Public Cloud provider Google withdraws from Pentagon’s USD 10 billion Cloud Contract

Cloud Computing News

Public_Cloud_provider_Google_withdraws_from_USD_10-billion_JEDI_Cloud_Contract-300x191 Public Cloud provider Google withdraws from Pentagon’s USD 10 billion Cloud Contract
FILE PHOTO: An illuminated Google logo is seen inside an office building in Zurich September 5, 2018. REUTERS/Arnd WIegmann/File Photo
The third-largest Public Cloud provider Google has decided to withdraw from Pentagon’s 10 billion dollar Cloud contract over the concerned that the job does not align with the company’s Artificial Intelligence principles.

A spokesperson of the company stated that they are working to support U.S. government in many areas, but they will not bid on the JEDI contract because they couldn’t be ensured that it would align with Google’s AI principle.

The Defense Department’s Cloud storage contract which known as JEDI (Joint Enterprise Defense Infrastructure), worth a multi-billion dollar project.

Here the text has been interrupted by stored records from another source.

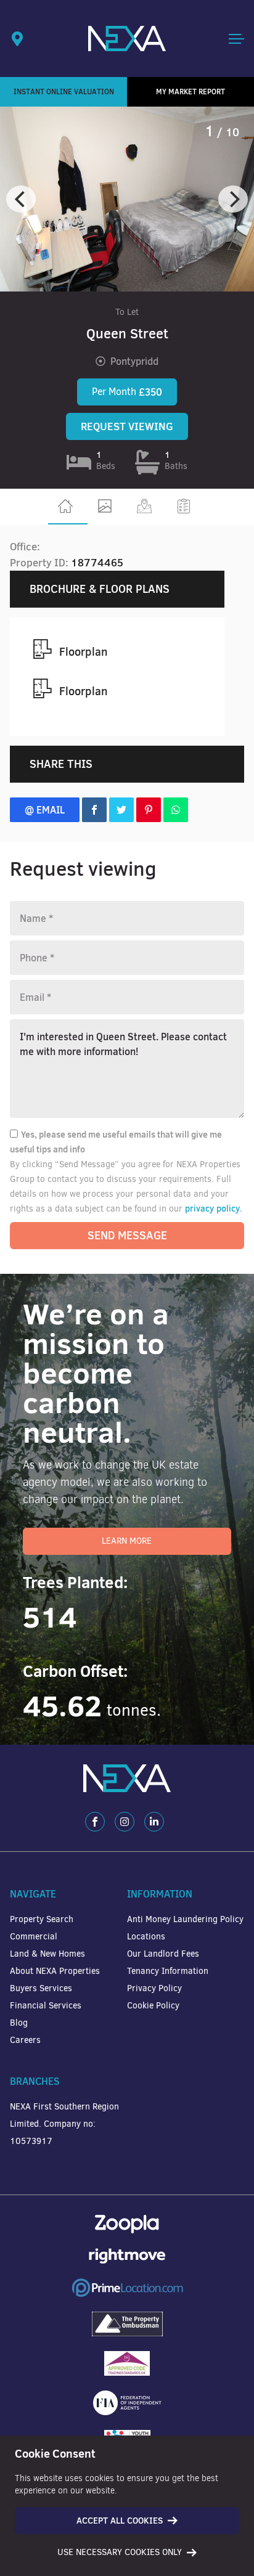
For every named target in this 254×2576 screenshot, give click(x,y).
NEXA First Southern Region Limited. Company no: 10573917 (64, 2124)
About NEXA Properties (55, 1971)
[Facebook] (95, 1822)
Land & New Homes (47, 1954)
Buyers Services (41, 1988)
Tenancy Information (167, 1971)
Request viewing (127, 426)
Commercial (33, 1936)
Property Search (41, 1919)
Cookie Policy (153, 2005)
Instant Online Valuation (64, 91)
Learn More (127, 1541)
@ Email (45, 810)
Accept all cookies (119, 2520)
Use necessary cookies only (119, 2552)
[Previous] (21, 199)
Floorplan (83, 651)
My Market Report (190, 91)
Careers (25, 2040)
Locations (146, 1936)
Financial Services (45, 2005)
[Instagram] (124, 1822)
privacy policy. (213, 1208)
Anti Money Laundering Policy (185, 1919)
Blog (19, 2023)
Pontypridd (134, 361)
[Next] (233, 199)
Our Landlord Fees (163, 1954)
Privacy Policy (154, 1988)
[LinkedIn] (154, 1822)
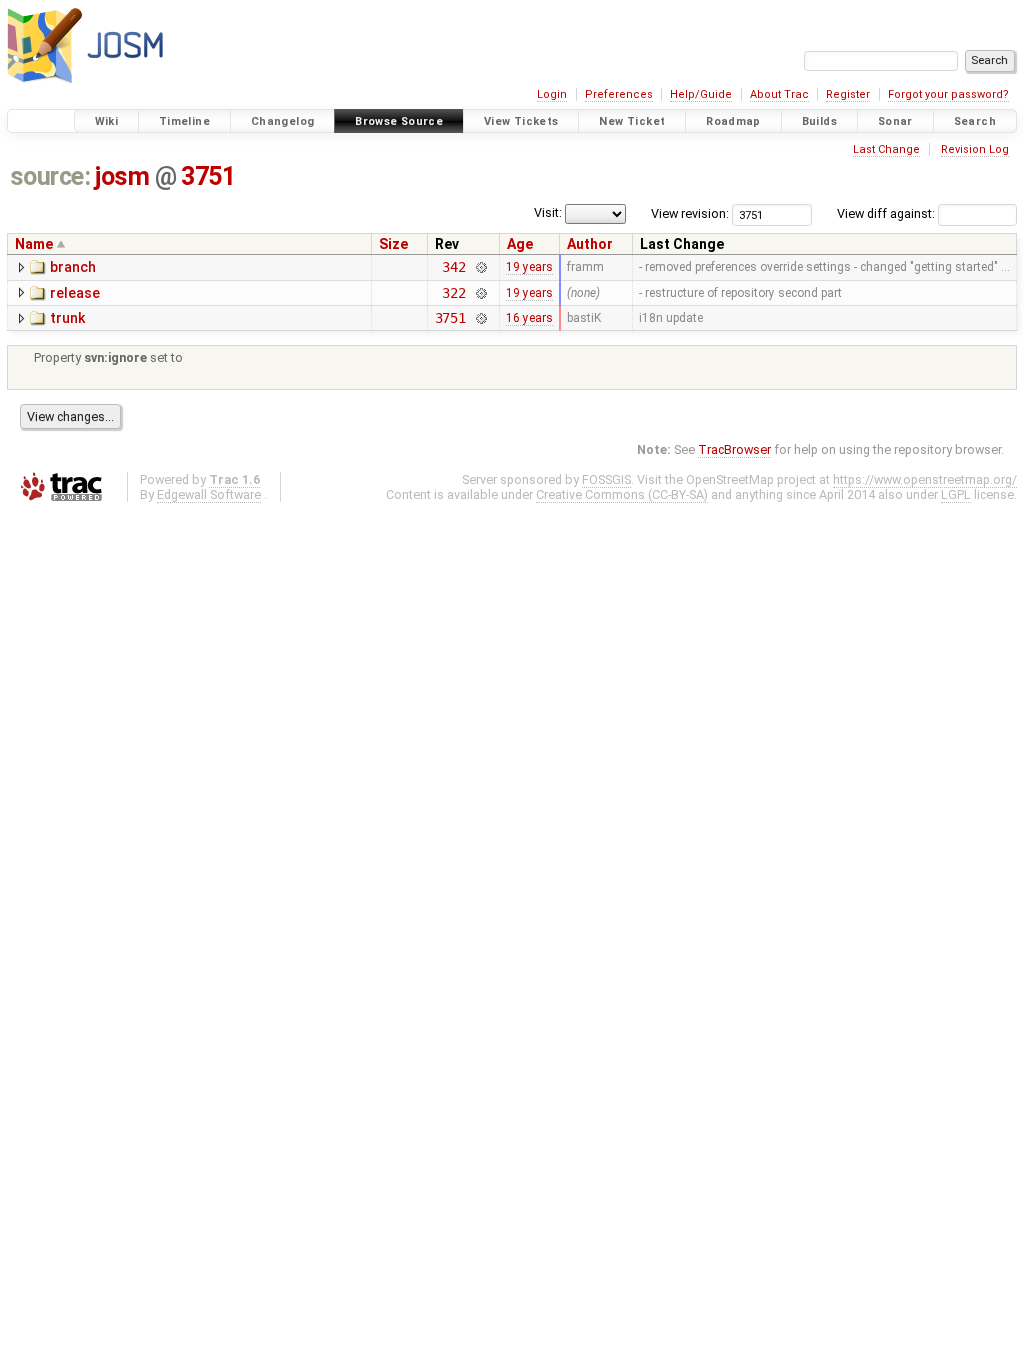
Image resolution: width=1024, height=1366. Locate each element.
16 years (529, 318)
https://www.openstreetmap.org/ (925, 479)
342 (454, 267)
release (75, 293)
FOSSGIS (606, 479)
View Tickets (521, 121)
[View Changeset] (480, 267)
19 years (529, 267)
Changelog (282, 121)
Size (393, 244)
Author (590, 244)
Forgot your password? (948, 94)
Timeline (184, 121)
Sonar (895, 121)
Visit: (548, 212)
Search (975, 121)
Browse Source (399, 121)
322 (454, 293)
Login (552, 94)
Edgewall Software (209, 494)
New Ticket (632, 121)
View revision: (690, 213)
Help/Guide (701, 94)
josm (122, 176)
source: (50, 176)
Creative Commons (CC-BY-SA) (622, 494)
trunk (67, 318)
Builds (819, 121)
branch (73, 267)
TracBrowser (734, 449)
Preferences (619, 94)
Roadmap (733, 121)
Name (34, 244)
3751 (208, 176)
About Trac (779, 94)
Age (520, 244)
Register (848, 94)
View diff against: (887, 213)
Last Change (886, 149)
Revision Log (975, 149)
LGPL (956, 494)
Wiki (107, 121)
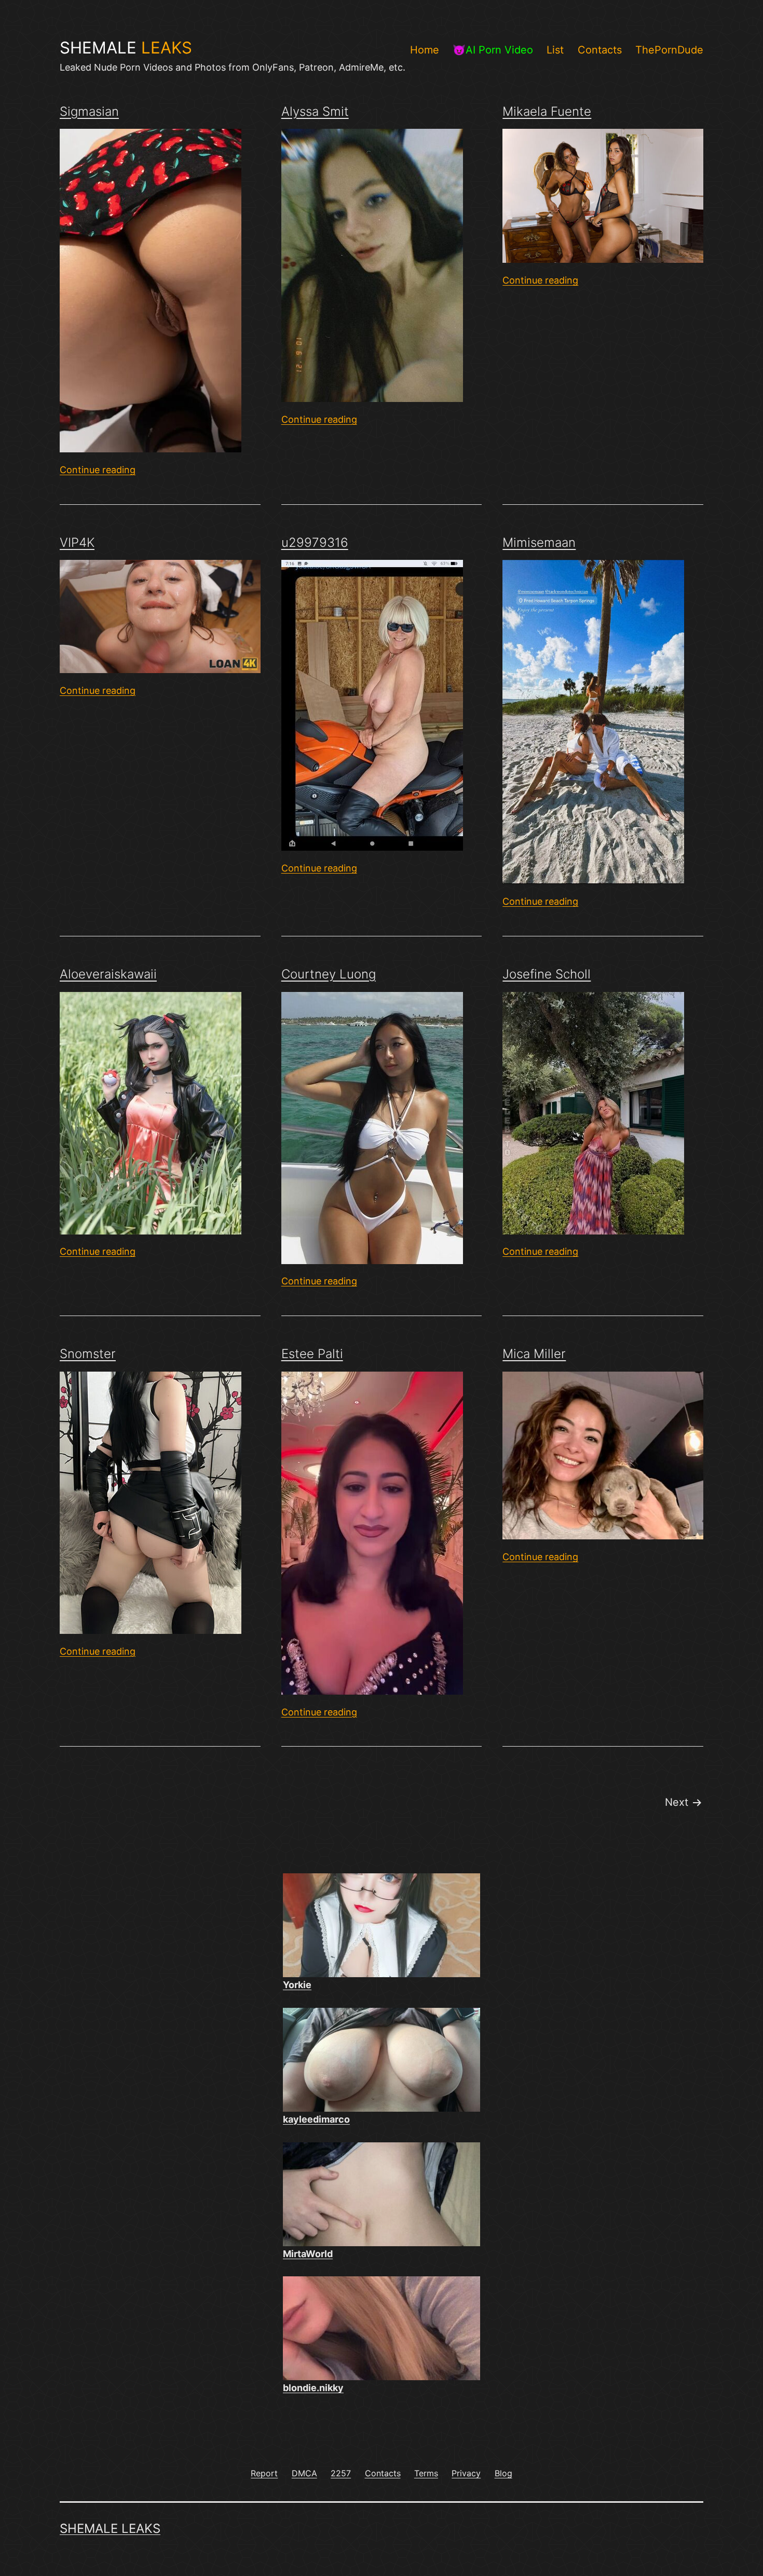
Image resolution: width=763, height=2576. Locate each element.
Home (424, 50)
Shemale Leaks (110, 2528)
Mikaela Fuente (546, 111)
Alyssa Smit (315, 111)
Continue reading (97, 469)
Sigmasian (89, 111)
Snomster (88, 1353)
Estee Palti (312, 1353)
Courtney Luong (328, 974)
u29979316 (314, 542)
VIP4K (77, 542)
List (555, 50)
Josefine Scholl (546, 974)
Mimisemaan (539, 542)
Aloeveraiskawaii (108, 974)
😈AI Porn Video (493, 50)
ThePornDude (669, 50)
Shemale (126, 48)
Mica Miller (534, 1353)
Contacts (600, 50)
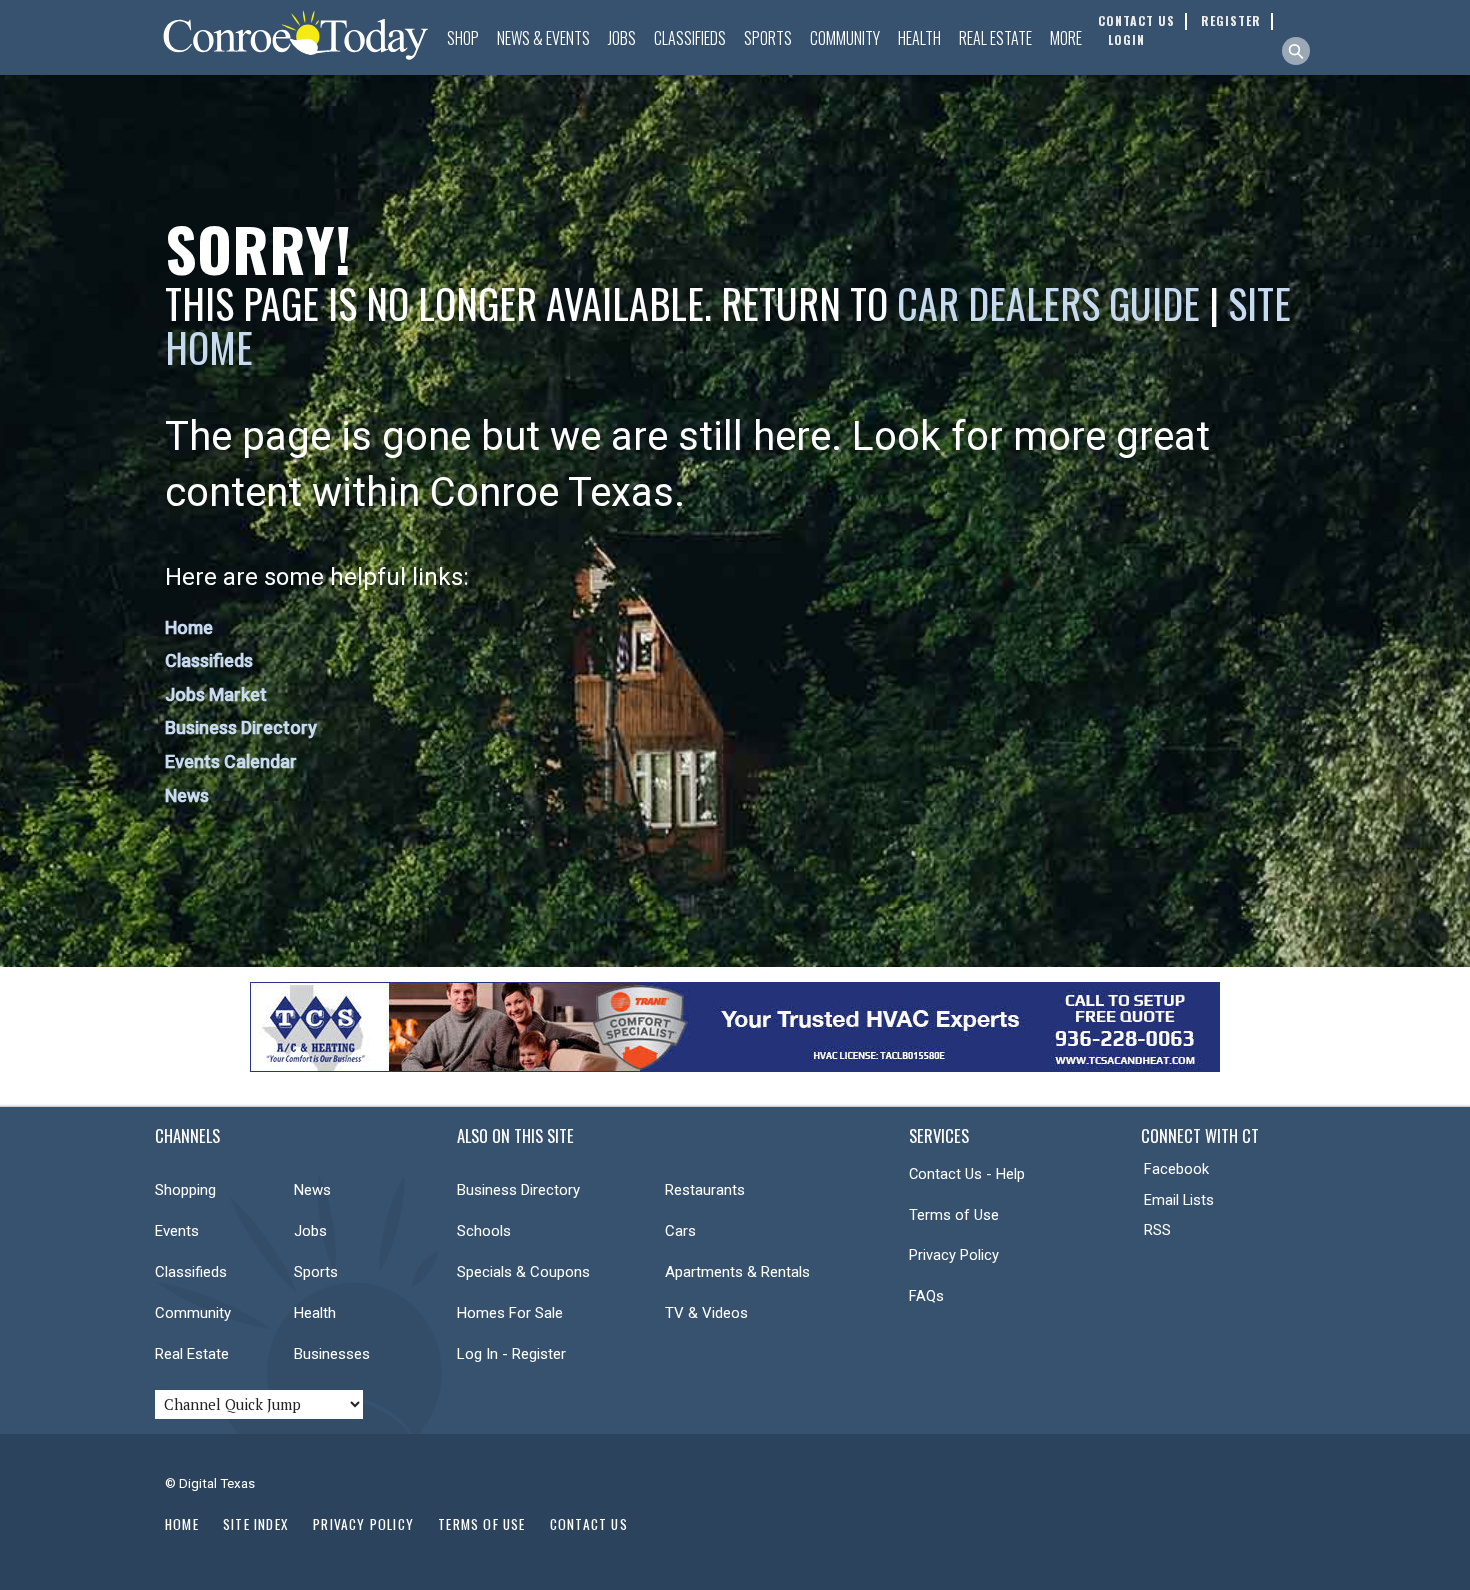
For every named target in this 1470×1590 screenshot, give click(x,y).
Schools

The department issued draft requests for proposals to host sensitive and classified information and will likely declare a singular winner later this year. Google supposes that this multi-cloud approach would be in the government’s best interest because it enables them to choose the right Cloud for the right workload.

As Google, Oracle, Microsoft, and Amazon were seemed as the key contestants for the job, over 3,000 of the Google’s employees signed a letter concern about developing products for the U.S. government and had protested against involvement in Pentagon pilot program, Project Maven which is an AI program designed to utilize data captured by government drones to recognize and track objects viewed on surveillance footage. The JEDI cloud contract targets to fully amalgamate all military services, however, Google staffs have the similar concern that what the technology ultimately assists the military accomplishment.